Professor Ibragim Seitasanov works at KazNARU’s Water Hub. He fears that Lake Balkhash could turn into another Aral Sea. However, his colleague Professor Kalybekova believes that Lake Balkhash may not dry up completely.

“It’s is difficult to say that it will totally disappear, but it is moving towards that direction due to climate change and other factors,” says Professor Kalybekova.

Professor Seitasanov told that in Kazakhstan Lake Balkhash water is not used for irrigation purposes and there is almost no diversion of water from the Lake. The main feeder of Lake Balkhash is River IIi which flows into Kazakhstan from China.

On its side, China has constructed dams on the tributaries of the River Ili. This has affected the volume of water flowing into the River Ili and is one of the reasons for a decrease in the water volume in Lake Balkhash.

Kazakhstan and China have friendly relations and both sides have been trying to agree on a fair distribution of the River Ili water but since every country has the right to use the water on its territory as it wishes there has not been much progress on releasing more water into the River Ili.

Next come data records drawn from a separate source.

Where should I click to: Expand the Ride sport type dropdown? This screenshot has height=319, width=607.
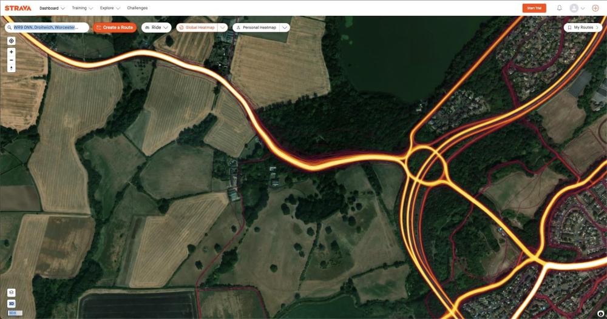coord(157,27)
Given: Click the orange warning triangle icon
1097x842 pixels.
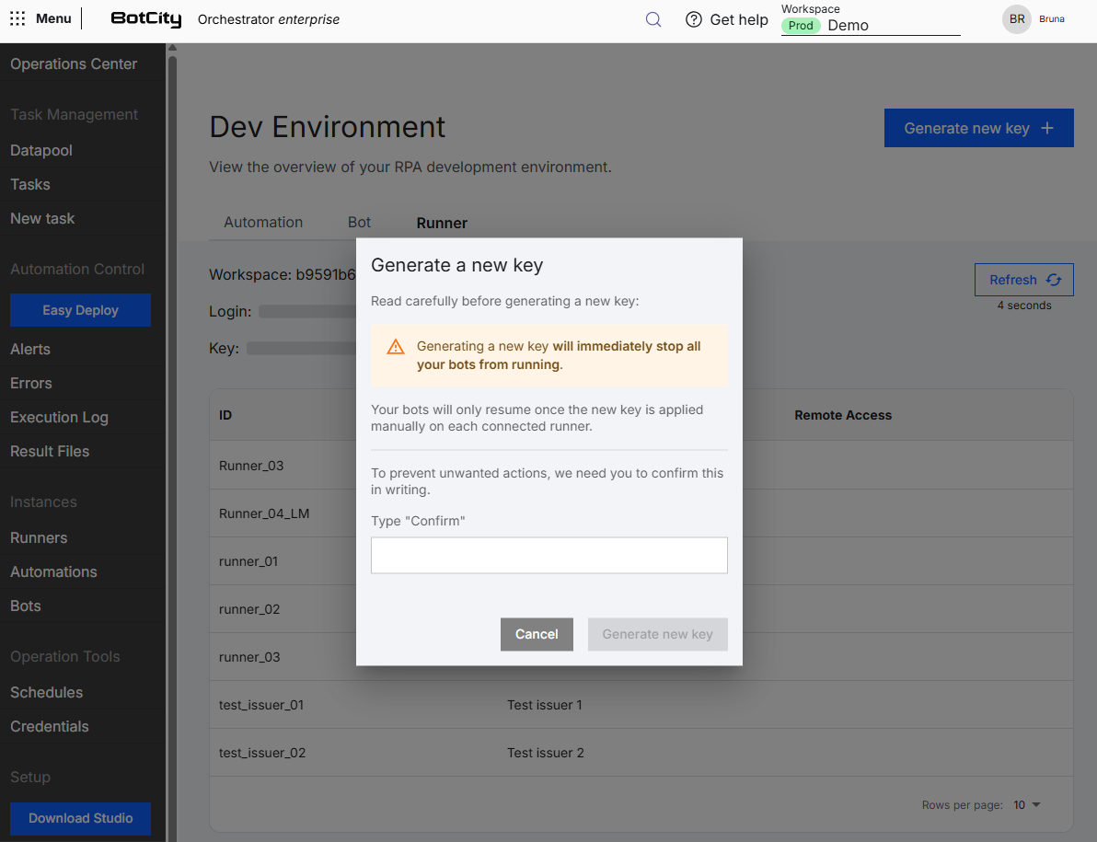Looking at the screenshot, I should coord(396,346).
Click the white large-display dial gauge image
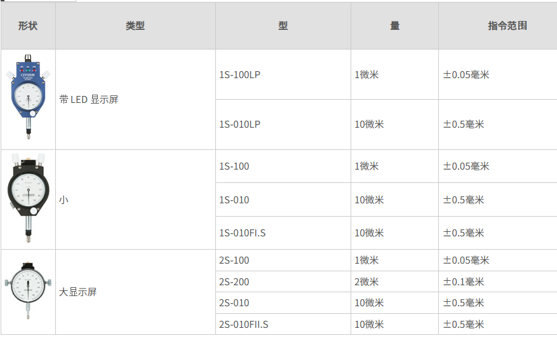This screenshot has height=338, width=557. (28, 291)

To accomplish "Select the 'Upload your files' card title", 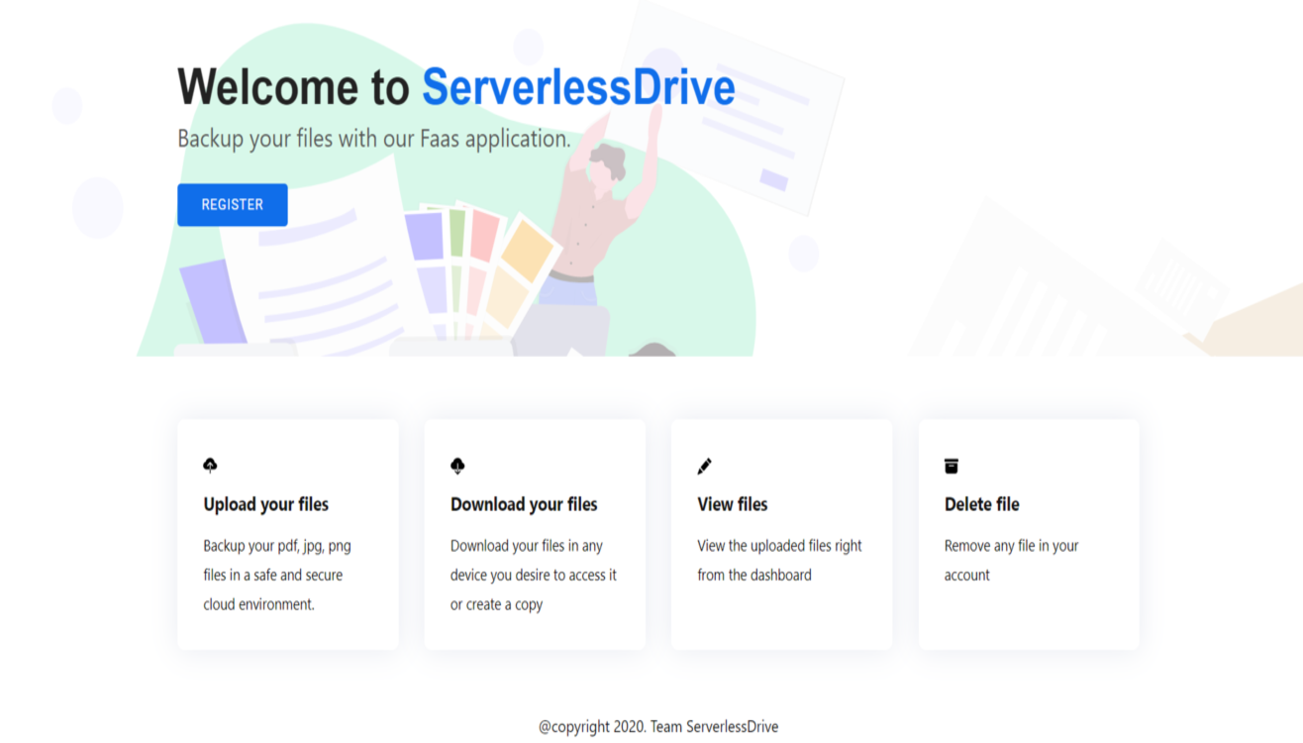I will pyautogui.click(x=265, y=504).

On the question of water pollution, Professor Esenkul Kalybekova and Professor Ibragim both agreed that pollution is increasing in the Lake as the rivers feeding Lake Balkhash are bringing various industrial, chemical, and other pollutants into the Lake.

Professor Kalybekova says that there could be approximately the same consequences as from the drying of the Aral Sea, salt from the Aral Sea reached Antarctica, for example.

She believes if that happened to Lake Balkhash there could be consequences not only for Almaty but also for the whole Central Asian region.

Professor Kanat Tireuov Provost

Professor Dr. Kanat Tireuov, an economist and the Provost of the Kazakh National Agrarian Research University (KazNARU), says that the University’s Water Hub scientists played a key role in the successful restoration of the Kazak part of the Aral Sea, they could do the same for preserving Lake Balkhash.

“Our scientists and researchers are among the best in various water-related fields.  We will assist in finding ways to preserve Lake Balkhash. It is a huge and unique treasure of fresh water and is also extremely important for the ecosystem and the millions of people who live in the cities, towns, and valleys around the Lake,” vowed Professor Tireuov.